* WRITTEN PROBLEM
Reproduce the records below without any change, beginning at the line that contains "The height and width of the screenshot is (720, 1280)." and ending after the line that contains "Looking at the screenshot, I should tap(864, 167).".

------------------------------------------------------------------------

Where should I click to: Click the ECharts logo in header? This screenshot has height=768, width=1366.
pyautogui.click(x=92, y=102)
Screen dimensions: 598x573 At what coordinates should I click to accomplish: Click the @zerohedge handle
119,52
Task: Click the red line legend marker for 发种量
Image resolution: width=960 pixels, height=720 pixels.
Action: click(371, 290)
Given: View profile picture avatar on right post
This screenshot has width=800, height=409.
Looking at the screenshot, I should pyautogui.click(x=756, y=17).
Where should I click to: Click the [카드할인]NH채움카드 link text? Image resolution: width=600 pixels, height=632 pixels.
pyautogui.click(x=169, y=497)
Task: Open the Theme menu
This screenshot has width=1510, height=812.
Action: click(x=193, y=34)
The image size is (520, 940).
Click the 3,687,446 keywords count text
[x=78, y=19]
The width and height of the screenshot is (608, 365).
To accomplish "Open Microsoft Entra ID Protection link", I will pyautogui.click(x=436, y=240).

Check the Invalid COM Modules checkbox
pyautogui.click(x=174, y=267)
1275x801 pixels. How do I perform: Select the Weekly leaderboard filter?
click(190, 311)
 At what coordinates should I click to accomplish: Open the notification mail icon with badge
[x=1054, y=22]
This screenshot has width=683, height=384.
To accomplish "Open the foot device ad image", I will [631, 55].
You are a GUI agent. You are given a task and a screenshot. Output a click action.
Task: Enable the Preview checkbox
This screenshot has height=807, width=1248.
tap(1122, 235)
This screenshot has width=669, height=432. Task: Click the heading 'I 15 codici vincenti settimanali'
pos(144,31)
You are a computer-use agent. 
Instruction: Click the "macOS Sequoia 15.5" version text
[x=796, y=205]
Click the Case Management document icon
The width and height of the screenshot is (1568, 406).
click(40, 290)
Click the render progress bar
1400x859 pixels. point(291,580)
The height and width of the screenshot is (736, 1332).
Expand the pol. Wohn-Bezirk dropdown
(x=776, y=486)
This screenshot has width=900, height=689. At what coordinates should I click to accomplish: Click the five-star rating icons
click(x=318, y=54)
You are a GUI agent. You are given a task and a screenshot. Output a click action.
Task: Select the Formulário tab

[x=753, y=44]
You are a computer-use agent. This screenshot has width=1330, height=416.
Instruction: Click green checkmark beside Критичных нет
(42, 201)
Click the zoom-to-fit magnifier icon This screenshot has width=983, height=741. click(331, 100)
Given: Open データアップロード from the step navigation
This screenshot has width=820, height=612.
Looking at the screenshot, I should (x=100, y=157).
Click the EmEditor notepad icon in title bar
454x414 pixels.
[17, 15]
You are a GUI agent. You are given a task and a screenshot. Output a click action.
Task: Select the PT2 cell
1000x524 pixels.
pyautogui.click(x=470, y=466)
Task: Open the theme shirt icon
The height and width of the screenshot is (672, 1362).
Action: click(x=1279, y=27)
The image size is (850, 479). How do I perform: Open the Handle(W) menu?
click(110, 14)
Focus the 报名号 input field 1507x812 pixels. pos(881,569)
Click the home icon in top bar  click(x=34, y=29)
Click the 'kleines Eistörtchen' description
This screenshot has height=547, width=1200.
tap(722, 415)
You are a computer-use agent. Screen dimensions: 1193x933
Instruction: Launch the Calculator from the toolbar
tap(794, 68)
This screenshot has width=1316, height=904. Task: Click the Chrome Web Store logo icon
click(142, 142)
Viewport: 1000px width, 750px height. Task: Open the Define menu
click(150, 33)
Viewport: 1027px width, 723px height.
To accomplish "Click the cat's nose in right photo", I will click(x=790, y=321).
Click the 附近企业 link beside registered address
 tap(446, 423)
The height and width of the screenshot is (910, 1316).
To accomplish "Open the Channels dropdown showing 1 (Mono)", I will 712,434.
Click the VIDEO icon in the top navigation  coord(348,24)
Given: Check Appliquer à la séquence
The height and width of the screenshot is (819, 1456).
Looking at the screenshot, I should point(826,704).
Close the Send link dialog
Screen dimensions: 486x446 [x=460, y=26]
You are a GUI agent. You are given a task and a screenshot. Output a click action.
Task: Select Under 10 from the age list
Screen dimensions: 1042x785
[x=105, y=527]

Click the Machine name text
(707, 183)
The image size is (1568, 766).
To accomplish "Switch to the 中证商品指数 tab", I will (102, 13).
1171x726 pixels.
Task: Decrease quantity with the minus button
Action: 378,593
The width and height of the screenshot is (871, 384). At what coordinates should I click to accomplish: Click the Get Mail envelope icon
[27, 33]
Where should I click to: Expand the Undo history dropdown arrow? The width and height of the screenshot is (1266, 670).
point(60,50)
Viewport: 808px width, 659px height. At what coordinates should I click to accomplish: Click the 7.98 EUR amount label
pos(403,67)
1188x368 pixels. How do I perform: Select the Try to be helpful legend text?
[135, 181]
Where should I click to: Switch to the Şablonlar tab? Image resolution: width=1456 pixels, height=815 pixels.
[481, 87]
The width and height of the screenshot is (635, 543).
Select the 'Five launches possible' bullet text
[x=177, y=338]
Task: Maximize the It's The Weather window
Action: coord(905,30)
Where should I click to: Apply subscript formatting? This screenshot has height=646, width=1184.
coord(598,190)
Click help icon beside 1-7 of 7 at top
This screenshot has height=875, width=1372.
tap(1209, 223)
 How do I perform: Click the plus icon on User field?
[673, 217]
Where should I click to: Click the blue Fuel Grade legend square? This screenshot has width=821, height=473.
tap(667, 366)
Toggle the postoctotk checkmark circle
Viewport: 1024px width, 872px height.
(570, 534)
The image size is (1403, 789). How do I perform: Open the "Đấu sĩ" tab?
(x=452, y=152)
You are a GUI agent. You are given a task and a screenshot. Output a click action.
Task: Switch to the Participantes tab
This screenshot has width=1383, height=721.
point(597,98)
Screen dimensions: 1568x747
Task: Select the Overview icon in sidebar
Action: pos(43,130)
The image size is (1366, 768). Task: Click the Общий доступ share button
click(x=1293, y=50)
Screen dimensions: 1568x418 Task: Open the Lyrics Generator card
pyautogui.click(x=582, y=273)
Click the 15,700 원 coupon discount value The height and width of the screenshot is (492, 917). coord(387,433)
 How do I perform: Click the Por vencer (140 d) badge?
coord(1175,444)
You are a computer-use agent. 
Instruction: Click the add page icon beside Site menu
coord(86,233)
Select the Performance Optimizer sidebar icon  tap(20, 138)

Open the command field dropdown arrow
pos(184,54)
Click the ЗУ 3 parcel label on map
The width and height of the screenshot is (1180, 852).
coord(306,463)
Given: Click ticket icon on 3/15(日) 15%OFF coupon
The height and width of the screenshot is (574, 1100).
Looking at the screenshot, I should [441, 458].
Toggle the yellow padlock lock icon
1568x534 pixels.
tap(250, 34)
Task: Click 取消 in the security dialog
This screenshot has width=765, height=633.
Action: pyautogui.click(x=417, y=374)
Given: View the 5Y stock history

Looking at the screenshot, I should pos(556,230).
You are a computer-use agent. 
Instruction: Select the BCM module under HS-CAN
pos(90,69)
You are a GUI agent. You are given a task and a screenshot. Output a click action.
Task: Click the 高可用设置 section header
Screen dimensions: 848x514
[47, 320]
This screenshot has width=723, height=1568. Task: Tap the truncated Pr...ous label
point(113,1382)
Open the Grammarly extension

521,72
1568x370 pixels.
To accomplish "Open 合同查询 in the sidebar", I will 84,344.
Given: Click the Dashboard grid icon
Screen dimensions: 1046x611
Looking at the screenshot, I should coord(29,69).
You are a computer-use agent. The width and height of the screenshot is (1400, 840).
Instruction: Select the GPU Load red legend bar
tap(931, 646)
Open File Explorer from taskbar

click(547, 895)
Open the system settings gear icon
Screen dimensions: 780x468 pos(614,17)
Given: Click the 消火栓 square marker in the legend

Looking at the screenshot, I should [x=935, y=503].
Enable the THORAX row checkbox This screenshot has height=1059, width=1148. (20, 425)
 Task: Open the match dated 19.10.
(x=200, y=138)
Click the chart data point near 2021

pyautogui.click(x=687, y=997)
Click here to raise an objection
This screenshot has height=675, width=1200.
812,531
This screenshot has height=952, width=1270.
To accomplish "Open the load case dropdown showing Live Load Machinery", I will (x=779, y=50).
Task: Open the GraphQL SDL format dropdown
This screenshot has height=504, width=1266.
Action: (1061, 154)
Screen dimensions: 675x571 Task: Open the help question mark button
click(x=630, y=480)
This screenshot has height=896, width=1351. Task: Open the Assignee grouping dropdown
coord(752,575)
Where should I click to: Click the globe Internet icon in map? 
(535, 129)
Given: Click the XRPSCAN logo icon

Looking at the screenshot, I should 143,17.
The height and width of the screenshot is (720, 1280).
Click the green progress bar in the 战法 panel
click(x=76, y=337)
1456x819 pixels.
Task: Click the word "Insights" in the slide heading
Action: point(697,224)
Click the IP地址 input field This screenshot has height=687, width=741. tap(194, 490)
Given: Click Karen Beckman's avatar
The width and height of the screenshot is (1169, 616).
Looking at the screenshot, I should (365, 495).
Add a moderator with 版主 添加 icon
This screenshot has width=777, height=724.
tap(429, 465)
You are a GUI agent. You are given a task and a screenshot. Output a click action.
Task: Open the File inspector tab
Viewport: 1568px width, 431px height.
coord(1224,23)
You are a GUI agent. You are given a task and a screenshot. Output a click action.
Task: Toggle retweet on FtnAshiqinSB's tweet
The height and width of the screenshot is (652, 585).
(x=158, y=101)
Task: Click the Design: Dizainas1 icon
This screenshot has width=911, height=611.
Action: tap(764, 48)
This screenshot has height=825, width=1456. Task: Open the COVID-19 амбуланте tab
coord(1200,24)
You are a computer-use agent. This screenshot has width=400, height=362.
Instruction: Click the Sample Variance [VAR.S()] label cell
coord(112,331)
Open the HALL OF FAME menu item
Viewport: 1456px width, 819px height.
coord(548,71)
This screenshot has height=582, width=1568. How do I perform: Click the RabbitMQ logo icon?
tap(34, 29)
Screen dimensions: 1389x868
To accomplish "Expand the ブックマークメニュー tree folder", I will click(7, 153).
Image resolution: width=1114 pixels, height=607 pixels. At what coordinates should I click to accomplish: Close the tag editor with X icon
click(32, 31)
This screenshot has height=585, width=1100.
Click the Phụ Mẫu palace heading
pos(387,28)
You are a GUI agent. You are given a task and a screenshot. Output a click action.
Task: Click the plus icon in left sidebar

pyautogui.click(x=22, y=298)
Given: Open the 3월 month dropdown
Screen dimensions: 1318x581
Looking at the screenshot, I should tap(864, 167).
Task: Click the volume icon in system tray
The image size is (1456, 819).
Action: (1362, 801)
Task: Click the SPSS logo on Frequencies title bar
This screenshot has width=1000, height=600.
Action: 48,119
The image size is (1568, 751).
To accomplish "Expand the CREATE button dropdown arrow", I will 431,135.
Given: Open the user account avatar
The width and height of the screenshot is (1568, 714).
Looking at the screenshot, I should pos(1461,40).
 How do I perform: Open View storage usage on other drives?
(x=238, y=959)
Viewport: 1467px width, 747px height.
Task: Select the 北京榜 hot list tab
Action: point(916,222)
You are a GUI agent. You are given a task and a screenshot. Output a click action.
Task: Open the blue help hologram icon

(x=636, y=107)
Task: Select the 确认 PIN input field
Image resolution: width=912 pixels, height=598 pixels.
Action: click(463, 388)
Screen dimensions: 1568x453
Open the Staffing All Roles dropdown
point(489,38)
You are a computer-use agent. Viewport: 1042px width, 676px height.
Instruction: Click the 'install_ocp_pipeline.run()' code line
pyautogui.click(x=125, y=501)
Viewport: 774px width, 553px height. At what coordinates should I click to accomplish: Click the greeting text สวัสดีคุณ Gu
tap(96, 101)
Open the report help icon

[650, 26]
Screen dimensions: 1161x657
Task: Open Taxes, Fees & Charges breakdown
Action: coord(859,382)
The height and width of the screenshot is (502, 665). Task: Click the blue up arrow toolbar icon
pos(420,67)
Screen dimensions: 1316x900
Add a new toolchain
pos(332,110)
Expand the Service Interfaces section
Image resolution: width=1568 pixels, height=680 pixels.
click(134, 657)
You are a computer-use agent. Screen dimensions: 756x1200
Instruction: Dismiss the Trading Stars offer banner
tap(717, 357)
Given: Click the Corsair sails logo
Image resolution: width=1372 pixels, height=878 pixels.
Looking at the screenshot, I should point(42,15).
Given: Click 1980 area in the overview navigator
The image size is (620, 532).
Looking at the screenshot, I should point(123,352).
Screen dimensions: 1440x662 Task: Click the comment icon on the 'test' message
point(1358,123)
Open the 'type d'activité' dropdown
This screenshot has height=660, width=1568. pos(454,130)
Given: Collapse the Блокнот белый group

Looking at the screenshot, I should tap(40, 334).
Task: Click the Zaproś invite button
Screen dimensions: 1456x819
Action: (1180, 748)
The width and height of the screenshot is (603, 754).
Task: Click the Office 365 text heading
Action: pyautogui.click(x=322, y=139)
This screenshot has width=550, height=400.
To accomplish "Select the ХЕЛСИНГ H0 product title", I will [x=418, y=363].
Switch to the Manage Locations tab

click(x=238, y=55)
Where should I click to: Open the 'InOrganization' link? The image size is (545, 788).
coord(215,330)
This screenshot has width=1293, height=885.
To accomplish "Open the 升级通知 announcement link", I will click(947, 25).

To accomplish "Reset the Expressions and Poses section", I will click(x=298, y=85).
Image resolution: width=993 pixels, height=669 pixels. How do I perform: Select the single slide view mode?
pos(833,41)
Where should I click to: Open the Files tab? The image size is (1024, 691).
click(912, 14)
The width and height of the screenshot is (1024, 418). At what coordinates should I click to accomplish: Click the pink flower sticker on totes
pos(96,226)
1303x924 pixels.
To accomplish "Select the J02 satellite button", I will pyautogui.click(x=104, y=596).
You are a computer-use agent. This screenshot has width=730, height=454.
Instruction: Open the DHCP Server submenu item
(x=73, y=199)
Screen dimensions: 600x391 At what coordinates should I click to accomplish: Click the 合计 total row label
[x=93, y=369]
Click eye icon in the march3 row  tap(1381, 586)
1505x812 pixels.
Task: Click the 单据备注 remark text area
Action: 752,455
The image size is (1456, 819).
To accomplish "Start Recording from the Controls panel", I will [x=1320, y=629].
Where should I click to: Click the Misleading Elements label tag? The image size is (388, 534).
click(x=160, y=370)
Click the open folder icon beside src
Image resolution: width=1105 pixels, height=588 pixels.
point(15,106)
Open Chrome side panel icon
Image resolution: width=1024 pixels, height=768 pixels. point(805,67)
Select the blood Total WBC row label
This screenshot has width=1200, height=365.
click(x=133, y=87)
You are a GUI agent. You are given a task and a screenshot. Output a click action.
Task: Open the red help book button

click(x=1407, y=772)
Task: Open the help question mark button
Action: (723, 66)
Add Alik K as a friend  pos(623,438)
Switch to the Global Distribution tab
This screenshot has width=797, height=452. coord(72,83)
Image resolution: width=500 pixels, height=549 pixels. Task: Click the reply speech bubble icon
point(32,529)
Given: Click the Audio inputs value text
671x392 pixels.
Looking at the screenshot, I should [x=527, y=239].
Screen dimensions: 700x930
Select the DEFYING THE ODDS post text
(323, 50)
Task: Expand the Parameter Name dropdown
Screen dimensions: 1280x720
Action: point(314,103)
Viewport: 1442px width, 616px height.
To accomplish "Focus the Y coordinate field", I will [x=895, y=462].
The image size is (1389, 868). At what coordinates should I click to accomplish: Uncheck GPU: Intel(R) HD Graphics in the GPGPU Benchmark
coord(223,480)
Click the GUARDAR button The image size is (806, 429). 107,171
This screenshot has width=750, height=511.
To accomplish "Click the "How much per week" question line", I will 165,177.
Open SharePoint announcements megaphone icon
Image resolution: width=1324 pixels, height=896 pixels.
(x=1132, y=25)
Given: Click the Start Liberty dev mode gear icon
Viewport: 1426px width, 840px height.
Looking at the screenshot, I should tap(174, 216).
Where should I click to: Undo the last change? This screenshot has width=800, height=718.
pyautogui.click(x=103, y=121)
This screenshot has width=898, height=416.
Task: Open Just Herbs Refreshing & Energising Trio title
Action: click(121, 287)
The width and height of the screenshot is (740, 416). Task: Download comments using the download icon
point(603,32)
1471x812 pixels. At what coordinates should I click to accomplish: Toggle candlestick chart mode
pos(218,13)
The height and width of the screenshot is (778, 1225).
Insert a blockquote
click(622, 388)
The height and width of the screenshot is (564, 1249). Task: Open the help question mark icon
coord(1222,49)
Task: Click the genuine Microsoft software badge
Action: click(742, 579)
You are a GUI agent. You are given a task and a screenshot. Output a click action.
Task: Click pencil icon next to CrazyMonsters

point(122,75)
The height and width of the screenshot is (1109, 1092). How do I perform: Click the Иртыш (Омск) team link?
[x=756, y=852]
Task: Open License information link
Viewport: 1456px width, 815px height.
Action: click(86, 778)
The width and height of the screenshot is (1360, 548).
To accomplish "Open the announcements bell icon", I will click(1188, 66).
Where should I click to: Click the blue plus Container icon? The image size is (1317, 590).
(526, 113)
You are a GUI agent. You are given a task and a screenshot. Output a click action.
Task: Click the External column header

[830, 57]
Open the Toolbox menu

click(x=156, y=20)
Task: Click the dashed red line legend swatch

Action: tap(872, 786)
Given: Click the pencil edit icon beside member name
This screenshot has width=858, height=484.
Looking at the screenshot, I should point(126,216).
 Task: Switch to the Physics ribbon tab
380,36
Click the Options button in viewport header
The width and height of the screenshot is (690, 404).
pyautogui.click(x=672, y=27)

------------------------------------------------------------------------

* OUTPUT
The height and width of the screenshot is (720, 1280).
Click the green progress bar in the 战法 panel
click(x=76, y=337)
1456x819 pixels.
Task: Click the word "Insights" in the slide heading
Action: point(697,224)
Click the IP地址 input field This screenshot has height=687, width=741. tap(194, 490)
Given: Click Karen Beckman's avatar
The width and height of the screenshot is (1169, 616).
Looking at the screenshot, I should (365, 495).
Add a moderator with 版主 添加 icon
This screenshot has width=777, height=724.
tap(429, 465)
You are a GUI agent. You are given a task and a screenshot. Output a click action.
Task: Open the File inspector tab
Viewport: 1568px width, 431px height.
coord(1224,23)
You are a GUI agent. You are given a task and a screenshot. Output a click action.
Task: Toggle retweet on FtnAshiqinSB's tweet
The height and width of the screenshot is (652, 585).
(x=158, y=101)
Task: Click the Design: Dizainas1 icon
This screenshot has width=911, height=611.
Action: tap(764, 48)
This screenshot has height=825, width=1456. Task: Open the COVID-19 амбуланте tab
coord(1200,24)
You are a computer-use agent. This screenshot has width=400, height=362.
Instruction: Click the Sample Variance [VAR.S()] label cell
coord(112,331)
Open the HALL OF FAME menu item
Viewport: 1456px width, 819px height.
coord(548,71)
This screenshot has height=582, width=1568. How do I perform: Click the RabbitMQ logo icon?
tap(34, 29)
Screen dimensions: 1389x868
To accomplish "Expand the ブックマークメニュー tree folder", I will click(7, 153).
Image resolution: width=1114 pixels, height=607 pixels. At what coordinates should I click to accomplish: Close the tag editor with X icon
click(32, 31)
This screenshot has height=585, width=1100.
Click the Phụ Mẫu palace heading
pos(387,28)
You are a GUI agent. You are given a task and a screenshot. Output a click action.
Task: Click the plus icon in left sidebar

pyautogui.click(x=22, y=298)
Given: Open the 3월 month dropdown
Screen dimensions: 1318x581
Looking at the screenshot, I should tap(864, 167).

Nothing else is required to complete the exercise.